**What needs to be done**.
Starting with the first line and ending with the last, transcribe the data exactly.
:: Dataset records
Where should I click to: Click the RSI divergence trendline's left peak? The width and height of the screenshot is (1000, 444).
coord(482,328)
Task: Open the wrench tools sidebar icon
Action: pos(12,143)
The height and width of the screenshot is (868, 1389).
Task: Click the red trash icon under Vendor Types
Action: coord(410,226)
::::
**Problem solution**.
Where should I click to: Click the RSI divergence trendline's left peak? The width and height of the screenshot is (1000, 444).
coord(482,328)
Task: Open the wrench tools sidebar icon
Action: pos(12,143)
The height and width of the screenshot is (868, 1389).
Task: Click the red trash icon under Vendor Types
Action: coord(410,226)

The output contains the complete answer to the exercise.